## Brief 1:
Reproduce verbatim the part of the text about the Baseline Explorer that runs between "It’s still too" and "all be about.", inclusive.
## Brief 2:
In the text about the Baseline Explorer, list every place where a USBL transponder or responder can be located.
## Brief 3:
Extend the text about the Baseline Explorer and its new tracking pole from the point where it stops.

These days the crew of exploration vessel, Baseline Explorer, and of GlobalSubDive is busy readying for the next mission that will commence next month.
It’s still too early to reveal much about this exciting expedition, but you can be sure it’s going to be an interesting endeavor, and for sure we will be bringing you much more information and findings as we progress further and as we are in a position to lift the veil a bit more on what this will all be about.
This week “The Nelson pole”, our new submersible communications and tracking pole, was installed on GlobalSubDive’s exploration vessel, Baseline Explorer. A lot of blood and sweat went into this. Baseline Explorer is well equipped to handle our upcoming expeditions.
The pole can be utilized with a number of communication devices and as mentioned it is also used to pinpoint the position of the submarines when they are below the surface.
Pinpointing the location of the submarines is done using usbl. Here’s what that is:
USBL (ultra-short baseline, also sometimes known as SSBL for super short base line) is a method of underwater acoustic positioning. A complete USBL system consists of a transceiver, which is mounted on a pole under a ship, and a transponder or responder on the seafloor, a towfish, or on an ROV or in our case submarines. A computer, or “topside unit”, is used to calculate a position from the ranges and bearings measured by the transceiver.

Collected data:
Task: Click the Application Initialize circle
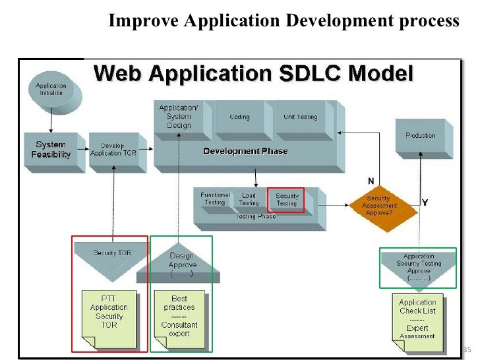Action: tap(51, 90)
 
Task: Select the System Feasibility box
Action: tap(51, 150)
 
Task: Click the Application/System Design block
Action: tap(178, 116)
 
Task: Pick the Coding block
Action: tap(239, 117)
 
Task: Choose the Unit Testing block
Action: tap(300, 117)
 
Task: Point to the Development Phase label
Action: tap(245, 151)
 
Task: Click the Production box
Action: tap(420, 136)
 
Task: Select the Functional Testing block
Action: tap(215, 199)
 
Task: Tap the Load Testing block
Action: tap(249, 199)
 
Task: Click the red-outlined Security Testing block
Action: tap(286, 200)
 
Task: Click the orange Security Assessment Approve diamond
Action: tap(379, 204)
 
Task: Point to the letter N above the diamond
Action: tap(371, 181)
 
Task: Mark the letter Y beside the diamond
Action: tap(425, 203)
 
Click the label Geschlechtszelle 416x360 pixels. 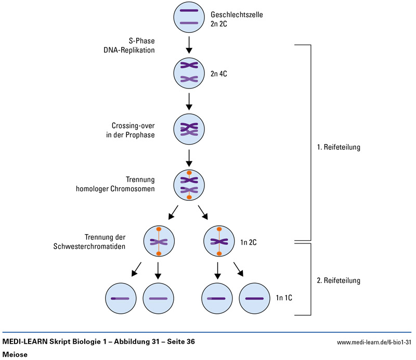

## Result 1:
It’s still too early to reveal much about this exciting expedition, but you can be sure it’s going to be an interesting endeavor, and for sure we will be bringing you much more information and findings as we progress further and as we are in a position to lift the veil a bit more on what this will all be about.

## Result 2:
- the seafloor
- a towfish
- an ROV
- submarines

## Result 3:
An acoustic pulse is transmitted by the transceiver and detected by the subsea transponder, which replies with its own acoustic pulse. This return pulse is detected by the shipboard transceiver. The time from the transmission of the initial acoustic pulse until the reply is detected is measured by the USBL system and is converted into a range.
To calculate a subsea position, the USBL calculates both a range and an angle from the transceiver to the subsea beacon. Angles are measured by the transceiver, which contains an array of transducers. The transceiver head normally contains three or more transducers separated by a baseline of 10 cm or less. A method called “phase-differencing” within this transducer array is used to calculate the angle to the subsea transponder.
USBLs have also begun to find use in “inverted” (iUSBL) configurations, with the transceiver mounted on an autonomous underwater vehicle, and the transponder on the target. In this case, the “topside” processing happens inside the vehicle to allow it to locate the transponder for applications such as automatic docking and target tracking.